CALCUTTA, March 22: After much huffing and puffing over the panchayat funds controversy, West Bengal’s ruling Marxists have bitten the dust. The Left Front Government has been forced to close the contentious personal ledger accounts (PLA) and the local funds.
Two Ministers of the Left Front Government — Finance Minister Asim Dasgupta and Panchayat Minister Surya Kanta Mishra — issued circulars in January to close these accounts, following objections and strictures by the principal accountant general, West Bengal.
But even in defeat the Marxists are trying to put up a defiant front. Referring to the allegations in his reply to the debate on the Governor’s address in the State Assembly on March 20, Chief Minister Jyoti Basu dismissed them as “bogus”.
Finance Minister Dasgupta maintains that opening and operating the PLAs did not violate the rules and that all other State Governments take resort to them. He, however, refuses to give details, arguing that the case is now sub judice.
Mamata Banerjeehad filed a case in the Calcutta High Court last August, alleging that the PLAs were the conduits through which several hundred crores of rupees had been misappropriated. The case is still pending with the court and there has been no hearing of the case after last September.
But Panchayat Minister Mishra, although as defiant, is a trifle more forthcoming. “We were forced to close the local funds because the Central Government threatened to stop releasing funds unless we did so and put the money in banks,” Mishra says. “But we have recorded our protest in a letter.” Like Dasgupta, he argues that the local funds had been there “since the Congress times and can’t be called illegal or unconstitutional.”
The State Government had been using the local funds to deposit funds for four Centrally sponsored programmes — Jawahar Rojgar Yojna, Indira Awas Yojna, Employment Assurance Scheme and Million Well Scheme. Even by Mishra’s admission, other State Governments kept the funds in bank accounts. The PLAs wereused to divert funds from approved budgets of the finance department.
The government’s critics, however, argue that closure of the PLAs and the local funds actually amounted to an admission of guilt. The move was also aimed at ducking further controversies first on the eve of the Lok Sabha elections last month and then the May 28 panchayat polls.
All Opposition parties in the State — the Congress, Trinamool Congress and the BJP — are going to make this a major issue during the panchayat poll campaign against the CPI(M). They have demanded a CBI probe into the alleged misappropriation of rural development funds.
The principal accountant general, Jyotirmoy Mandal, prepared a devastating report last December, charging the State Government with:
* “Non-compliance with the provision of Articles 202(2) (b), 149 and 150 of the Constitution of India, by non-refunding, at the close of the financial year, of unutilised PL accounts balance to consolidated fund of the State.”
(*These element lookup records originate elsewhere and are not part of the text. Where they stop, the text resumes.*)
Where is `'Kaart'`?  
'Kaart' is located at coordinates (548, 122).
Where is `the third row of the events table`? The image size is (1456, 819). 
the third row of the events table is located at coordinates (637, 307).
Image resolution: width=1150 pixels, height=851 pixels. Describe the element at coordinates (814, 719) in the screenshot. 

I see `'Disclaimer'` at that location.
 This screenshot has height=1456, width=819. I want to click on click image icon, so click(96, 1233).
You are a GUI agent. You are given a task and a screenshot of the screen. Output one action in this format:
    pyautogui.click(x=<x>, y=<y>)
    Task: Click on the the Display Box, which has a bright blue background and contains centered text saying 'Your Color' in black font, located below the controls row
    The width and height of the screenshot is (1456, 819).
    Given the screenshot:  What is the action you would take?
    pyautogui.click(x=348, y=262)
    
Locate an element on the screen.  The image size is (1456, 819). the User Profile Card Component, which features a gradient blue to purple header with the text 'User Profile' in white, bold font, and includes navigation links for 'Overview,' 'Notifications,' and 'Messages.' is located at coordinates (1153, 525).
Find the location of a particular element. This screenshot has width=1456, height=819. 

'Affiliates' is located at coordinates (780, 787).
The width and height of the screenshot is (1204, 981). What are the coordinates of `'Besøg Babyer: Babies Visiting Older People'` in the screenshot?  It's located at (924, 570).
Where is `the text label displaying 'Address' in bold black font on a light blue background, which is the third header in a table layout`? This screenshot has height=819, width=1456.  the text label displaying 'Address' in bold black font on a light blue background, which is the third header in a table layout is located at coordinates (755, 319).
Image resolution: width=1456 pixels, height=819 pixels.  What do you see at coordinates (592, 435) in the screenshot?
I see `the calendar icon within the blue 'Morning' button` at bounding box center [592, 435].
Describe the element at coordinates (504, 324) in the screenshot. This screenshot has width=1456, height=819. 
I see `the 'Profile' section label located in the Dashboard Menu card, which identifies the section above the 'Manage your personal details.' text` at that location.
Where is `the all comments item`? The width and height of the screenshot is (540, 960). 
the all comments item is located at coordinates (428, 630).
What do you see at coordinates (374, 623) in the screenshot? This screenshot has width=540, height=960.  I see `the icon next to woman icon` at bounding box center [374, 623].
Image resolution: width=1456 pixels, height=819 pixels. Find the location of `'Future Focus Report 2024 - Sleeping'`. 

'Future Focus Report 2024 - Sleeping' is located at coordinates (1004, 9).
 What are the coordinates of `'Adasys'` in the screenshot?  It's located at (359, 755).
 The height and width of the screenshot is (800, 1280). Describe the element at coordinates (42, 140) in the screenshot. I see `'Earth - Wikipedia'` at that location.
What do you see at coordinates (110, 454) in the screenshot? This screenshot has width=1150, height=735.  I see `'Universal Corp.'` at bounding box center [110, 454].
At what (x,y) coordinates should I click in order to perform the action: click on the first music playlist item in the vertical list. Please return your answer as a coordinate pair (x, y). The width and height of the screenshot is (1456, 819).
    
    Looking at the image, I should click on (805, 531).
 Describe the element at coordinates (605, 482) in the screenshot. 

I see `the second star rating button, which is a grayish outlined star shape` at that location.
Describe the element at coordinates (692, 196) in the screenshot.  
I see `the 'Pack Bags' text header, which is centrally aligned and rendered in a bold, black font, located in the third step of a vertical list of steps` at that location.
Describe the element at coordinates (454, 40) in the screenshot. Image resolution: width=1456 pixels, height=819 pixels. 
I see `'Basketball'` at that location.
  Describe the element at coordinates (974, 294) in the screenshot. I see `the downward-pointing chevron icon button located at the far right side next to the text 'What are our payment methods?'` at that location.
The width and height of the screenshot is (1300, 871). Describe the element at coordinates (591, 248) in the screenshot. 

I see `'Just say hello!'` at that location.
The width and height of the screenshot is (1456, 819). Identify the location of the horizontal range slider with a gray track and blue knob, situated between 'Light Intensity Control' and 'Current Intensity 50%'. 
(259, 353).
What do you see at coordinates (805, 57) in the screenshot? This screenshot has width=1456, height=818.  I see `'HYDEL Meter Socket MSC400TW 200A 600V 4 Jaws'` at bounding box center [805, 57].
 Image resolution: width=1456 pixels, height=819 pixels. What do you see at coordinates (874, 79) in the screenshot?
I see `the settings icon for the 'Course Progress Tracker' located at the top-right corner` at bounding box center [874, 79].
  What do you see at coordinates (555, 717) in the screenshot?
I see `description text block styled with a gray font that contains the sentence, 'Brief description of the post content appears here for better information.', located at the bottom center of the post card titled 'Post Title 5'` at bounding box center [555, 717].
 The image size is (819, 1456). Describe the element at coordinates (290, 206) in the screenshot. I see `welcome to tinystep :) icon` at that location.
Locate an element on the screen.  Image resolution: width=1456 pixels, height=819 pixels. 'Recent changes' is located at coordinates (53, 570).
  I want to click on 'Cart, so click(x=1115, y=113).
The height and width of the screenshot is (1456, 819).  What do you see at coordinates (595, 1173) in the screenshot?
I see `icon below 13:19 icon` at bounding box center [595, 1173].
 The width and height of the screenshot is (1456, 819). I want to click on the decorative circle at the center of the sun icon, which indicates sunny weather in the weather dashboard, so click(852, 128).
* “Unauthorised retention ofpublic money drawn on abstract contingency bills and also money drawn for payment of pension.”
* “Hardly any justification for opening large numbers of personal ledger accounts.”
The report, prepared last December after inspections of six treasuries in the State, said that the “administrators of these PL accounts unauthorisedly retained Rs 75.34 crore at the end of March, 1995, Rs 66.14 crore in March-end, 1996 and Rs 228.91 crore at the end of March, 1997.” Not refunding these amounts to “the consolidated fund of the State was in violation of SR 411,” a subsidiary rule of the West Bengal Treasury Rules.
In short, the PAG charged the Government with violating the Constitution, the State Legislature and the sanctity of the budget. His argument was that the money kept in the PLAs was not shown in the State Budget and the balances at the year-end not returned to the budgeted fund for calculating the next year’s accounts.
Meanwhile, another storm seems to be brewing for the Marxists — this time inthe form of the audit report of the Zilla Parishad accounts. After the principal accountant general blasted the State Government on the personal ledger accounts, this time the deputy accountant general’s office has picked gaping holes in the ZP accounts from 1990 to 1994. Both reports are now awaiting approval by the office of the CAG. Mandal also initiated the audit for the ZP accounts. Of a huge backlog, he sought to scrutinise accounts for five years from 1990. But the deputy accountant general’s office, which carried out the job, could finish the audits for only four years.
Mandal had wanted to hire retired government auditors to expedite the job and was sanctioned a sum by CAG for that purpose. But the plan had to be abandoned in the face of stiff opposition from the Marxist-dominated employees’ association of the audit office. Mandal, who is waiting to take up his new assignment as Director-General, Audit next month, declined to comment but other sources confirmed that the audits had detectedirregularities in ZP accounts.
While pleading ignorance about the audit findings, Mishra argues that only district magistrates and block development officers can draw and disburse funds for ZPs and panchayat samitis. Panchayat functionaries handle funds only at the gram panchayat level, he adds.